## PROBLEM DESCRIPTION
Could you continue the article on creepy things about spiders, picking up right after its last sentence?

## EXTRACTED TEXT
#####
10 Creepy Things About Spiders That You Never Knew

Nearly everybody hates spiders. They make webs everywhere, skitter around on eight legs, and haunt the darkest recesses of your nightmares. But there are many creepy things about spiders that you probably don’t know.

1. Spiders Are Thieves

Some spiders get their food almost exclusively by stealing it from other spiders. These spiders enter another spider’s webs and take their captured food. After the thievery is finished, they often kill the spider whose home they’ve “broken into.” You can get a front row seat to these spider burglaries in your own home because it’s common behavior for the cobweb spider, which is lurking in your rafters as we speak.

2. Spiders Can Swim and Survive Underwater

The diving bell spider can stay underwater for over a day. It uses a container that it spins from its own silk to store air bubbles it drags down from the surface.

The air does run out eventually. Because of the nitrate levels in the water, their captured pocket of air begins to grow smaller. When this happens, the spider needs to collect more from the surface.

3. Spiders Molt

All spiders shed their skin. It happens more when they’re young, but it can continue later in life as well. A few weeks before it sheds, the spider will start to act oddly. It might stop eating or get bald patches (provided it’s a tarantula).

The process of molting is long and complicated. A cocktail of hormones causes the spider’s current skin to detach and a new one to be produced, though not necessarily in that order.

4. Some Spiders Are Herbivores

One spider’s diet consists entirely of plants. This spider, found in Central America and Mexico, is the only one known to prefer eating plants over animals or other insects.

It loves eating the tips of the acacia plant, which has no natural defense against predators. Because of this, the spider isn’t the only creature that eats the plant—some ants do too. In fact, the ants often protect the plant so they can have it for themselves, giving the spider a hard time reaching its food. It circumvents this problem by sneaking the leaves out one by one when the ants aren’t paying attention.

5. Spiders Create Decoys

To scare off predators, some spiders make decoys of themselves out of their webs. Some of these decoys are the same size as the spider, and some are considerably larger—presumably to look scarier than the spider itself. Scientists have even observed one spider shaking its web, trying to make its decoy appear to move on its own. Amazingly, these decoys actually work, and spiders that use them attract fewer predators.
#####
## MATERIAL SHOWN
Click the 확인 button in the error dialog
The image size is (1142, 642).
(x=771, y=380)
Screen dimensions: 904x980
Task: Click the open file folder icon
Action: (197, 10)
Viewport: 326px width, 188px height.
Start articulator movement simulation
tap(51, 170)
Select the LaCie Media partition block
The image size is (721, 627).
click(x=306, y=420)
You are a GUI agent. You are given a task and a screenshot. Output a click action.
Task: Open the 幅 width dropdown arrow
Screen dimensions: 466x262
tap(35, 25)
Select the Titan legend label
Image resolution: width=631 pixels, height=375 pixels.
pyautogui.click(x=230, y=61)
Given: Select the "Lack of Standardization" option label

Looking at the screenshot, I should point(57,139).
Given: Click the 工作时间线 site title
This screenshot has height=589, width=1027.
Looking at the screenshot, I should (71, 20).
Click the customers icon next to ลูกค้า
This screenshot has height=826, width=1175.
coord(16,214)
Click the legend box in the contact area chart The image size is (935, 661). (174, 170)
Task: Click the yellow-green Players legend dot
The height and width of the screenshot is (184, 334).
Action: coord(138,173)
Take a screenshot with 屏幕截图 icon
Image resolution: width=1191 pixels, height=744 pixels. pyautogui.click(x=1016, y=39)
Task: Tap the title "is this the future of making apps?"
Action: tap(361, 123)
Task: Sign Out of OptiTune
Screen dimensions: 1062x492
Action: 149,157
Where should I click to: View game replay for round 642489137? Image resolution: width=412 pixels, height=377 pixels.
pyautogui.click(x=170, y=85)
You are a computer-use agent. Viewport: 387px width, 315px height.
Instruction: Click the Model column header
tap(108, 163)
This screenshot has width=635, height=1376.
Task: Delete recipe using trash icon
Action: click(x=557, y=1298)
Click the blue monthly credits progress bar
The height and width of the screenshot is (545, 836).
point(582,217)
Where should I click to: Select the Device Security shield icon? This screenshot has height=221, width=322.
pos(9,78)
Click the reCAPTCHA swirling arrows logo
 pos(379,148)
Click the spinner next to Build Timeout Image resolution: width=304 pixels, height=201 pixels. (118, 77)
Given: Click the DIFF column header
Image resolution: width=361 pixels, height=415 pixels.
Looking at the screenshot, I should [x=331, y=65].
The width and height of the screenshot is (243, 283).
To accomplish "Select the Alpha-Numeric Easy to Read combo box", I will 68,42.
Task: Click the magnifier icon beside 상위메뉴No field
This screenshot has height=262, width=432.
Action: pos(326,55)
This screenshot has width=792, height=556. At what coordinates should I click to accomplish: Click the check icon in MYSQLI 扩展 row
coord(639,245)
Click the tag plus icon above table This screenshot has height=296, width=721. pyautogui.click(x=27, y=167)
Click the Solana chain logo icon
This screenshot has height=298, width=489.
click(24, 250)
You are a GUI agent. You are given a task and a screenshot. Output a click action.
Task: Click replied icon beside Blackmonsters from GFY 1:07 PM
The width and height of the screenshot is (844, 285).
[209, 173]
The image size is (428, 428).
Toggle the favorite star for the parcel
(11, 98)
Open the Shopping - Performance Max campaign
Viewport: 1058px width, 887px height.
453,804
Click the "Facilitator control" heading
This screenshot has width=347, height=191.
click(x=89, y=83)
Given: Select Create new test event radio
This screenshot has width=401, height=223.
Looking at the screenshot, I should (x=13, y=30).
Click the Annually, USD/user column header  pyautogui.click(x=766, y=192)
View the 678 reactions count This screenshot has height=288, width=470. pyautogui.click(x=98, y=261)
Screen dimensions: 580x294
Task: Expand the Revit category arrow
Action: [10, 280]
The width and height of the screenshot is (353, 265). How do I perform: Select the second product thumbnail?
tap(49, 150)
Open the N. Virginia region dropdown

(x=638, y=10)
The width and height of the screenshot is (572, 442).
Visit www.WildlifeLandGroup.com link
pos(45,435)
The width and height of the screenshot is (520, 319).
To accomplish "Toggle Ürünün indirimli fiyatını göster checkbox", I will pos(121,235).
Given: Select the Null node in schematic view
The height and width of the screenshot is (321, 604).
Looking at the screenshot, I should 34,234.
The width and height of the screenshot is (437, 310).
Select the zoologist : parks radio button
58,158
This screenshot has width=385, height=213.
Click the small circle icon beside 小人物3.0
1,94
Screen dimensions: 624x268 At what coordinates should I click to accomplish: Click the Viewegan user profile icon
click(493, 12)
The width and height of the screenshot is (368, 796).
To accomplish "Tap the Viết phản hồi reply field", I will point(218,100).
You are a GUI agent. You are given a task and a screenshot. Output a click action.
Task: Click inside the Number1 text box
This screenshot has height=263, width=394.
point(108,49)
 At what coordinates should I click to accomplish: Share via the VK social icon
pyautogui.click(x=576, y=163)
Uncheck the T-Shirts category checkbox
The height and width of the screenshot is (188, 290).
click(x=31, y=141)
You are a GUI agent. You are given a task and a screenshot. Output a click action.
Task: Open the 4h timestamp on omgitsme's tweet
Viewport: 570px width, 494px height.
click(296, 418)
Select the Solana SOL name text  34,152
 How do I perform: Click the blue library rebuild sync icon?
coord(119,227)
#####
## RESULT OF THE EXERCISE
6. Spiders Can Survive In Space

A jumping spider was sent into space to see if it could still make webs in low gravity. The spider (named Nefertiti) adjusted to the conditions and was able to catch flies. It couldn’t jump on its prey, so it had to learn to slide along the web, an ability it picked up in just a few days.

Nefertiti died of natural causes after her groundbreaking space mission—shortly after she had been put on display in the Smithsonian.

7. Spiders have Large Brains

Regardless of their individual size, all spiders make intricate webs. At first, that might seem like a “well duh” moment—webs are just one of those spider things that spiders do. But this ability takes up a lot of brain space, especially when you compare that required space to the spider’s size.

A study showed that the smaller the spider is, the larger its brain is in proportion to its size. In some spiders, the brains were so big other organs overflowed into their legs.

8. Spiders Make Web Decorations

Spider webs are quite beautiful, but not beautiful enough for some spiders, which go the extra mile to spruce up their webs. They usually use silk, but sometimes they use other materials—their egg sacks, for example. There are several theories on why they do this, such as making the web stronger or attracting mates. In a study, one of these spiders made more decorations when its web was damaged, supporting the idea that it strengthens their webs.

9. Tarantulas Can Regrow Legs

Tarantulas can regenerate their legs if needed. They do this in the molting process. Another cool thing about their legs is that, their hairs can detect vibrations because they’re actually sensory detectors.

10. Spider Bites Can Kill Humans Within 15 Minutes

There is spider called the Funnel Web Spider which delivers a venom called Atraxotoxin into the body. Without medical attention it can kill a human in 15 minutes.

That’s our creepy things about spiders facts, did you already know any of them?